ABOUT THIS EXERCISE: Report each line below that carries the word "width".

(Records from a data collection)
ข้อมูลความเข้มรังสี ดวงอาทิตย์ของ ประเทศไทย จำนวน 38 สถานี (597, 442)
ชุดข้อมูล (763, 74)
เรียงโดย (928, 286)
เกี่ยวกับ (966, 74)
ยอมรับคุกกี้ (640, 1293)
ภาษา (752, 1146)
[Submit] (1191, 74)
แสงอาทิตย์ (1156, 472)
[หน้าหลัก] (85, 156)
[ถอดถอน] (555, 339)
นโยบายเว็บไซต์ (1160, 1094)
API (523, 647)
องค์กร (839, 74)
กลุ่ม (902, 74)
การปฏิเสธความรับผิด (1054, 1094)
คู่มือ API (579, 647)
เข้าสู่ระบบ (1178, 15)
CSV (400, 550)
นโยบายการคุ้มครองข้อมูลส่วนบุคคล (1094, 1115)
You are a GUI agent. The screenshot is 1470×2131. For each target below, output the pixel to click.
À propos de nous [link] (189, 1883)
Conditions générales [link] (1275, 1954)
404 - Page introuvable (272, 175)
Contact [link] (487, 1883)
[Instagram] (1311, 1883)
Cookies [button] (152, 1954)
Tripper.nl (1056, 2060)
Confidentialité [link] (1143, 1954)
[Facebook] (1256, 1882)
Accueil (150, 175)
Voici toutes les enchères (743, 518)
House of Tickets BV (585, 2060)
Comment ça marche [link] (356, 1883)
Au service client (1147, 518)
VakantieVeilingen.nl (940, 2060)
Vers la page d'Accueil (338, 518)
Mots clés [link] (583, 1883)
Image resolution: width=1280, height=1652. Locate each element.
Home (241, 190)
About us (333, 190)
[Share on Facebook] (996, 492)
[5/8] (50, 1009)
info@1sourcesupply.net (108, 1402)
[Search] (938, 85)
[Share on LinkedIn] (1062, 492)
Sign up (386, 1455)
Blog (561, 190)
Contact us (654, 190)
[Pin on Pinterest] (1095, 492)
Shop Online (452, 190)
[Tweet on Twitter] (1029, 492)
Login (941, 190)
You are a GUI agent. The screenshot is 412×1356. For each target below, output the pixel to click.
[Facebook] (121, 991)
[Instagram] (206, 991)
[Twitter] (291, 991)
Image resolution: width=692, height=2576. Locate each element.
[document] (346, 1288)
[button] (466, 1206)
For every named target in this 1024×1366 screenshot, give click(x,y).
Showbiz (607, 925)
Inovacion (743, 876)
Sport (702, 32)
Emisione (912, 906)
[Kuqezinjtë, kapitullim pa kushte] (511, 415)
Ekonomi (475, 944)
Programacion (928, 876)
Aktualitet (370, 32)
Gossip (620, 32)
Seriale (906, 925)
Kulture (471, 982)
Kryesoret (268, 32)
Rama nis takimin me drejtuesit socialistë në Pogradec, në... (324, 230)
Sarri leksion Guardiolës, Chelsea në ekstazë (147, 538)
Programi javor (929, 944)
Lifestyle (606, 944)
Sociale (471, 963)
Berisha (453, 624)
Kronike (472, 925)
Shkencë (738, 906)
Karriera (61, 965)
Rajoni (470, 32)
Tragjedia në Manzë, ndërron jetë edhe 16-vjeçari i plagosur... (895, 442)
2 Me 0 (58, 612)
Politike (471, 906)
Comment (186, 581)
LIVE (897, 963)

RESPONSE TO THE EXERCISE:
Image resolution: width=1280, height=1652. Locate each element.
Image resolution: width=692, height=2576. Locate each element.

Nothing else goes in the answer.